Ricky Erwin makes his living circling parking lots, telling his story, and doing whatever he can to keep from going hungry. He's been doing this for 10 years.

"I just can't stand doing it. It's really embarrassing, degrading, it's not what I want to do with my life," Erwin said.

Last year one woman saw Erwin panhandling in Tulsa. Since then, she's taken him under her wing. On Wednesday, D'Anne Means drove him downtown to look for more reliable work through the Better Way program.

RELATED: Program launched to employ Tulsa's homeless population

"There were just... already by the time we got there this morning, so many people there. You could just see how great the need was," Means said.

Close to 25 people showed up for only eight spots on Wednesday. Some who waited overnight were still turned away. But Erwin said this isn't going to stop him from trying again.

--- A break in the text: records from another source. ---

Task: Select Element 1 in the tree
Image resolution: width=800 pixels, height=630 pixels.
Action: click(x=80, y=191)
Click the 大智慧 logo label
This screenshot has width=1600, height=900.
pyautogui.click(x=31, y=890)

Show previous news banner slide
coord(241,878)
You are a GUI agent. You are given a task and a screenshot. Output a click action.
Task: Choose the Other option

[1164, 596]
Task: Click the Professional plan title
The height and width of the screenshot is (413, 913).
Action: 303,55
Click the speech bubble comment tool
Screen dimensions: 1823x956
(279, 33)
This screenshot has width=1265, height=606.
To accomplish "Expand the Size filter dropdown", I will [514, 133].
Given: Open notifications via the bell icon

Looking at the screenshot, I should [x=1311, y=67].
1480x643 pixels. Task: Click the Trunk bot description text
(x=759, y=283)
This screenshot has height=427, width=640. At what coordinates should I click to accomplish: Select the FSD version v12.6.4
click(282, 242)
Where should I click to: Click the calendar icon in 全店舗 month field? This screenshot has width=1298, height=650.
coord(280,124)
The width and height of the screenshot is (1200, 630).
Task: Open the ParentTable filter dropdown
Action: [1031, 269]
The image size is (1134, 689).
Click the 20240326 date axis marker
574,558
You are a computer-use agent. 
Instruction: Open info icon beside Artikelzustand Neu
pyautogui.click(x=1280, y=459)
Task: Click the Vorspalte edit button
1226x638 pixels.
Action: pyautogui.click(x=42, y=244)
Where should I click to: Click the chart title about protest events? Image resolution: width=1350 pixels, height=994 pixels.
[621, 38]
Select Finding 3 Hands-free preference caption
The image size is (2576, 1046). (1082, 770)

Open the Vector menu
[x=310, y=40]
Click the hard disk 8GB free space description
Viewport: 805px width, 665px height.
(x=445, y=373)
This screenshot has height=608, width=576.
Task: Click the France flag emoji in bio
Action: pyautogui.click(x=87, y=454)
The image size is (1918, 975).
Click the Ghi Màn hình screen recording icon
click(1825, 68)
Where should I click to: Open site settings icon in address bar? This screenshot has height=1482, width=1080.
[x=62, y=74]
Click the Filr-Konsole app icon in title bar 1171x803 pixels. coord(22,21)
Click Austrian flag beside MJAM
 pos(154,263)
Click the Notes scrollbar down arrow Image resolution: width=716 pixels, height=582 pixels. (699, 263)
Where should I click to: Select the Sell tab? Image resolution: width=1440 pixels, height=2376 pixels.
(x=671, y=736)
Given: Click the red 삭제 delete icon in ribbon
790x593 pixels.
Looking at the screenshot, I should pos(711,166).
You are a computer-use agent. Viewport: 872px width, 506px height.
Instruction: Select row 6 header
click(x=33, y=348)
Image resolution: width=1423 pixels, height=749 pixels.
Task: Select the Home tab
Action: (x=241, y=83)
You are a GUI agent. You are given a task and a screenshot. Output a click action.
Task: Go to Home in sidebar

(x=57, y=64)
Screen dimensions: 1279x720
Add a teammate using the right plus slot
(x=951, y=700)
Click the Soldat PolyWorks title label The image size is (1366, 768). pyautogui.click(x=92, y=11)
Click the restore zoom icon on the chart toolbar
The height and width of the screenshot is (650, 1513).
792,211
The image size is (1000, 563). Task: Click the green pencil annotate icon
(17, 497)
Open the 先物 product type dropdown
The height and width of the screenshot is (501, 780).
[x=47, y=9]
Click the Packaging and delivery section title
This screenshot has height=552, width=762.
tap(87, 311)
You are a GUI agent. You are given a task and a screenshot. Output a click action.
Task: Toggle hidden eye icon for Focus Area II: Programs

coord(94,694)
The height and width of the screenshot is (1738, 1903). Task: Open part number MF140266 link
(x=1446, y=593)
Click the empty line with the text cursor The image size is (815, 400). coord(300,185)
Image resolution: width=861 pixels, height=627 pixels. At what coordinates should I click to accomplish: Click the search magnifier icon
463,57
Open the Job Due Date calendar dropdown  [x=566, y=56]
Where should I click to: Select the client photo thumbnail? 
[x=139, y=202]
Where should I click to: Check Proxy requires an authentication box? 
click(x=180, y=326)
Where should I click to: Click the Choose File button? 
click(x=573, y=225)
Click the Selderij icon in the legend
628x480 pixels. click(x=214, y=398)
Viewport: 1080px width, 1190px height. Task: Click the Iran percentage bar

"I'm trying to get my life together now. I've got a record so it's really hard just to find a job in general. I've applied at many places and just really haven't been having luck," he said.

Others who sought out the program over the last week said they want to break the perception that panhandlers don't want to work.

"I like to work. I love to work. Last year I was working on a roof with some guys. That's all I did last summer was work on a roof," Kimberly Almond said.

The Mental Health Association Oklahoma uses the van for roving outreach on Mondays and Fridays, and picks up workers on site every Wednesday.

"We are definitely tracking our data to see who is being turned away so that if we need to expand this program, we would like to be able to build a case in the future," director Alex Aguilar said.